------ Material for the task

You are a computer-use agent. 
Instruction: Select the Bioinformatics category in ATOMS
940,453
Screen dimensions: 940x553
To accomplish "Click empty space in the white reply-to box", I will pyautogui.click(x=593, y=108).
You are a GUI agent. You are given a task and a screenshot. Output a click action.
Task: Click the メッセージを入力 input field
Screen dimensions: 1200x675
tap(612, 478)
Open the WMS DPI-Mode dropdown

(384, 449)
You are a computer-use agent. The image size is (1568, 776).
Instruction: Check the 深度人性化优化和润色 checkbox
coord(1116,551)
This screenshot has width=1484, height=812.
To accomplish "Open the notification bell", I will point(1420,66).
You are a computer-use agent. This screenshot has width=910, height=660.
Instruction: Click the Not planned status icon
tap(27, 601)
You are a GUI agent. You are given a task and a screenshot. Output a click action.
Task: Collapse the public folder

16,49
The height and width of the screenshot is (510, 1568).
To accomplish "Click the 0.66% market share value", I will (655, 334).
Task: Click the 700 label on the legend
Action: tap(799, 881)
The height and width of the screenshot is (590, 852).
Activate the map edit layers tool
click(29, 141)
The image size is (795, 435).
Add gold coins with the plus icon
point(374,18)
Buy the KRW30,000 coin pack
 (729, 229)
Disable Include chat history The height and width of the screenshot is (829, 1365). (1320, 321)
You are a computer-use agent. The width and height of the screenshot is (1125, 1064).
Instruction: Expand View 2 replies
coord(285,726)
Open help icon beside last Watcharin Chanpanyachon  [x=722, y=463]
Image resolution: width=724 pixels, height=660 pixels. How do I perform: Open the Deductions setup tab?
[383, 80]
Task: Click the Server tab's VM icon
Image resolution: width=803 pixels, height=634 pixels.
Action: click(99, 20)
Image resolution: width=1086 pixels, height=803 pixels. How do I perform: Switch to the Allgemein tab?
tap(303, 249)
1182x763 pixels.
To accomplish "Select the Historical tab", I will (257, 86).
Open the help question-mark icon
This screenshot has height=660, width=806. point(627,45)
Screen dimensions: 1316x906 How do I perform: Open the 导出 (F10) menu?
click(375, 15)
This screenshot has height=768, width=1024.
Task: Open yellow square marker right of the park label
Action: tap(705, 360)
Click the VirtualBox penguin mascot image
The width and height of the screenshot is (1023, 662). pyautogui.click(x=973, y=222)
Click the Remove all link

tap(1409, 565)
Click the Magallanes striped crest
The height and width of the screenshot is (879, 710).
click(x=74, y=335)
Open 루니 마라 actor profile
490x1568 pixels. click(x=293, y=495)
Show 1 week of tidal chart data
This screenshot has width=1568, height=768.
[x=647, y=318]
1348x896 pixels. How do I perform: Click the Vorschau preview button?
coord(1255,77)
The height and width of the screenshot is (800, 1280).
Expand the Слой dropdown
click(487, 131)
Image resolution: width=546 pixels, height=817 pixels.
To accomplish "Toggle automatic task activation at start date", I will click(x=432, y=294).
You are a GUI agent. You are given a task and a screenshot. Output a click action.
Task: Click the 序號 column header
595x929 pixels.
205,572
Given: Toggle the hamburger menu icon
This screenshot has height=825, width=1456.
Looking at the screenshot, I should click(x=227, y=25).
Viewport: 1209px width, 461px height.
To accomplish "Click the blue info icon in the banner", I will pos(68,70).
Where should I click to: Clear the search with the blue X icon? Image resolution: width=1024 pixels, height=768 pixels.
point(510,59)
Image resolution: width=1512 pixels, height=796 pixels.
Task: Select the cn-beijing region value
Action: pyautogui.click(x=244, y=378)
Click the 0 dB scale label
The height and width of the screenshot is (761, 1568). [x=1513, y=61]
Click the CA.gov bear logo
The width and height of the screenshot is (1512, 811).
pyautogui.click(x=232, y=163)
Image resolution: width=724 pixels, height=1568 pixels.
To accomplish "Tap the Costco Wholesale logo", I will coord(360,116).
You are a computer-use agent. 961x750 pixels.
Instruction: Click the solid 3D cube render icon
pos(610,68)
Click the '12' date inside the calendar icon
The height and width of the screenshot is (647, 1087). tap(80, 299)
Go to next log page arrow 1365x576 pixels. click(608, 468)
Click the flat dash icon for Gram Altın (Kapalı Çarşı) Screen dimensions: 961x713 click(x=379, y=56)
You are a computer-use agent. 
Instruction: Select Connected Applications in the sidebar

------------

Brief = Copy out the rows above word for word, covering the stretch from the line containing "Click the flat" through the end of the rows.

Task answer =
Click the flat dash icon for Gram Altın (Kapalı Çarşı) Screen dimensions: 961x713 click(x=379, y=56)
You are a computer-use agent. 
Instruction: Select Connected Applications in the sidebar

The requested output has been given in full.